A Sandra fez um jantar simples, mas delicioso. Ela sabia cozinhar maravilhosamente bem. Eu e André tínhamos sorte de estar rodeados de poucas pessoas, mas as poucas que existiam em nosso convívio nos tratavam com muita dignidade. Nossa vida era perfeita e tudo indicava que seria para sempre. Às vezes imaginávamos como seria os dois estarem velhinhos e vivendo numa cidade pequena, com filhos grandes e porque não com netinhos? Como éramos inocentes... Também, jovens e sentindo o amor pela primeira vez!



























CAPÍTULO 18






                        O Natal estava chegando e era a única data que passávamos separados. O André teria que viajar para a sua casa e eu para a minha, pois era costume de nossas famílias reunirem-se todos para comemorar o Natal.
         Neste ano, o André me convidou para ir com ele à fazenda. Ficou o dia todo insistindo para que eu fosse comemorar o Natal com a família dele, mas achei melhor não ir. Era uma festa de família e eu ficaria totalmente deslocado, e depois, já havia combinado com minha família que iria para Cambira.
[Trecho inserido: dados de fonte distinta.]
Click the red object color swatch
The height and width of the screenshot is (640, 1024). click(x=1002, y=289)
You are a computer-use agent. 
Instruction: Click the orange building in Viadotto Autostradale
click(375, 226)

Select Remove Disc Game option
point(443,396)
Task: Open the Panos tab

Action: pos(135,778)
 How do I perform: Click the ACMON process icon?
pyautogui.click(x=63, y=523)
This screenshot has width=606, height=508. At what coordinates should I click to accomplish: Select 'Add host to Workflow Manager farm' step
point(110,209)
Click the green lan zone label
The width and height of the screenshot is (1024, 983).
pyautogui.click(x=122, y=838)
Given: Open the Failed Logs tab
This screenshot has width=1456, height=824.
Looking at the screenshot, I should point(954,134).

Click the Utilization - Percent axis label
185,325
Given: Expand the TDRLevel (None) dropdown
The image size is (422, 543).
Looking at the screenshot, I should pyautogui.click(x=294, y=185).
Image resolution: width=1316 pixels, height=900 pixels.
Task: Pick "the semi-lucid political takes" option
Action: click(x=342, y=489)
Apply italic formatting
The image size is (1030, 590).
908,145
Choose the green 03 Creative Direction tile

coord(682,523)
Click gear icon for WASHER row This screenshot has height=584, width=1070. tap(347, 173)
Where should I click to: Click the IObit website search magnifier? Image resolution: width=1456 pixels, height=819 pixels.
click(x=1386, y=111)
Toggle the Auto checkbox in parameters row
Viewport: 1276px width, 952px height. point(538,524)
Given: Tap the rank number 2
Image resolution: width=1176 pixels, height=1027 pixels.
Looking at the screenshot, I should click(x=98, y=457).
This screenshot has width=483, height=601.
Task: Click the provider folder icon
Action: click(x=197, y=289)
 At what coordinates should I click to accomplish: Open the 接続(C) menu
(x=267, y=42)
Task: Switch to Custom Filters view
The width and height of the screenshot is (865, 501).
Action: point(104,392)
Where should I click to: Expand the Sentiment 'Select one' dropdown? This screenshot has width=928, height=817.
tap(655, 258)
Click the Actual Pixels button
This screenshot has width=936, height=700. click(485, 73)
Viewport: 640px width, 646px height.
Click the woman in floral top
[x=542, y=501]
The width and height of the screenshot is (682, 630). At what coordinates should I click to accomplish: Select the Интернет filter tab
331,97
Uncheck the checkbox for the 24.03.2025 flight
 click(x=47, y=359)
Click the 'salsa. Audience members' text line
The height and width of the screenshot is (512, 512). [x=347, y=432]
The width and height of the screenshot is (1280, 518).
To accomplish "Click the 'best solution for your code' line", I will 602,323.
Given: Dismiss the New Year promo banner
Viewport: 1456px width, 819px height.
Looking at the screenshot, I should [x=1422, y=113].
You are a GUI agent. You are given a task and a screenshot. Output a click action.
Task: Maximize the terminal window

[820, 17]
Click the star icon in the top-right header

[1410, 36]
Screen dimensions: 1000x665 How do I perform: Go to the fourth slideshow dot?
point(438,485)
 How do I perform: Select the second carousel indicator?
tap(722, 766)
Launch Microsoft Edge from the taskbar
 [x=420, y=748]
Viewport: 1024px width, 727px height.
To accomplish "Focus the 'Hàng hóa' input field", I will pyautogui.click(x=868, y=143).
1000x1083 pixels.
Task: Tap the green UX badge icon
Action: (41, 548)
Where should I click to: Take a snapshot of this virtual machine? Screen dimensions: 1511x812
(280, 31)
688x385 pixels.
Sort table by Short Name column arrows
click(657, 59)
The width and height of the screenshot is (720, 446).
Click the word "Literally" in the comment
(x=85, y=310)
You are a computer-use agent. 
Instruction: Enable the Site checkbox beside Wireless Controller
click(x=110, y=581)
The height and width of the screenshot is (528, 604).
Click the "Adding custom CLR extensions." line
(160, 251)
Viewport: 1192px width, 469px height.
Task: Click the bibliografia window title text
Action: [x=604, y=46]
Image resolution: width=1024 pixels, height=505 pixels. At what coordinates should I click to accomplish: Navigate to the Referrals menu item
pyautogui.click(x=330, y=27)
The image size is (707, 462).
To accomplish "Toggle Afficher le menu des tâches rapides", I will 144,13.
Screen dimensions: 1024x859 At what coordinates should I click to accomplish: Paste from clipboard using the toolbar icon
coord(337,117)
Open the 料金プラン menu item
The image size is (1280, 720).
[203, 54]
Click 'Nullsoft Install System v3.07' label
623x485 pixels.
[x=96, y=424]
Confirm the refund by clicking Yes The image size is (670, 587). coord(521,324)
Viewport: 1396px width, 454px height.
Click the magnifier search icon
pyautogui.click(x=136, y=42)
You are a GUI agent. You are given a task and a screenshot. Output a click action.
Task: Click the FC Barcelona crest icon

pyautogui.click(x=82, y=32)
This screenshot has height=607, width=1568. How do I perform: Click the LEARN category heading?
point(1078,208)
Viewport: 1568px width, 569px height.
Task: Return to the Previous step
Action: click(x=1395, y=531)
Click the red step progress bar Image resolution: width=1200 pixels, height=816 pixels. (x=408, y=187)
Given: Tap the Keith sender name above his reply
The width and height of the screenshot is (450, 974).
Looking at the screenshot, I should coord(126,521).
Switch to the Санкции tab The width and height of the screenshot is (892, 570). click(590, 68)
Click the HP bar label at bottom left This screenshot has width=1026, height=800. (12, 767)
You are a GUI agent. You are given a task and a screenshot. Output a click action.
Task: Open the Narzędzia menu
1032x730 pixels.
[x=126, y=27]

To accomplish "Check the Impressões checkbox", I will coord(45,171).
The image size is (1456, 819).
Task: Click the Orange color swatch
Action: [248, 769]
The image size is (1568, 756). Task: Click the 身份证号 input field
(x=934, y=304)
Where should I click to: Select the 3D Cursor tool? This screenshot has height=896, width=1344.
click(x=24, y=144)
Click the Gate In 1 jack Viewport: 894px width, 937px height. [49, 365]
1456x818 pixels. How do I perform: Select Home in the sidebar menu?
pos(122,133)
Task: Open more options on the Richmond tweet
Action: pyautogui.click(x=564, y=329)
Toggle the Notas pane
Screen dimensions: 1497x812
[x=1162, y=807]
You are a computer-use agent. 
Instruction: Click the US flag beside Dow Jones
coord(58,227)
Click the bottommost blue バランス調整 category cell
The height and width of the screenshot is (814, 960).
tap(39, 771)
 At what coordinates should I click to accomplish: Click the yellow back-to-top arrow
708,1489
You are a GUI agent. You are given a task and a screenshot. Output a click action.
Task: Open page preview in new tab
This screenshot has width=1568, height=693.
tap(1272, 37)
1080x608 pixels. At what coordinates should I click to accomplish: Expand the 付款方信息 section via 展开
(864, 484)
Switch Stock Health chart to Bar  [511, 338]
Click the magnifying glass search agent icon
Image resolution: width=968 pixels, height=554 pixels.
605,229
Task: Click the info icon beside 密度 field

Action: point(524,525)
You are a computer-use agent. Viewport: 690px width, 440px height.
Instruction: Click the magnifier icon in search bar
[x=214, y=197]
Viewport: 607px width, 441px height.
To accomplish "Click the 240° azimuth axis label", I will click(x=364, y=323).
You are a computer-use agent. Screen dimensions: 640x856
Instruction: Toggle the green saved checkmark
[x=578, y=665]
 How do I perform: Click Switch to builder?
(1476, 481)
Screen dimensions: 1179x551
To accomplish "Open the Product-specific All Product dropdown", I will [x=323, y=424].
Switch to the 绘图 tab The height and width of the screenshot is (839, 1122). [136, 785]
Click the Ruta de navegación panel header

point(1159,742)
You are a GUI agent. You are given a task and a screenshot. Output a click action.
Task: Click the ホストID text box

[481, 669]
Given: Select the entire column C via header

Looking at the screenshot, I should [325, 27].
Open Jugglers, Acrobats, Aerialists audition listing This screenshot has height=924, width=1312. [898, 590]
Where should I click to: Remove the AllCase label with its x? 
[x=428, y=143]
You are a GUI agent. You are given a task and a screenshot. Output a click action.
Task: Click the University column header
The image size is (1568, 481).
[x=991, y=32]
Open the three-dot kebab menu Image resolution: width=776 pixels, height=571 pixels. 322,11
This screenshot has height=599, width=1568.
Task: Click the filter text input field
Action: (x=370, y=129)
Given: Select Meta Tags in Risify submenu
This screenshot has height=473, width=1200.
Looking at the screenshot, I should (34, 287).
         Ficamos juntos naquela noite, como era de costume, mas ela tinha algo de diferente, que eu não sabia explicar. Tinha cheiro de entrega, de amor... Dava até para sentir o aroma de rosas vermelhas no ar. Era um momento só nosso.
  Meu coração ficou cheio de certeza de que o André era a pessoa certa para estar comigo para o resto da minha vida. Muitos procuram a vida inteira pela felicidade e não conseguem encontrá-la. Eu tive a sorte de encontrá-la aos vinte anos.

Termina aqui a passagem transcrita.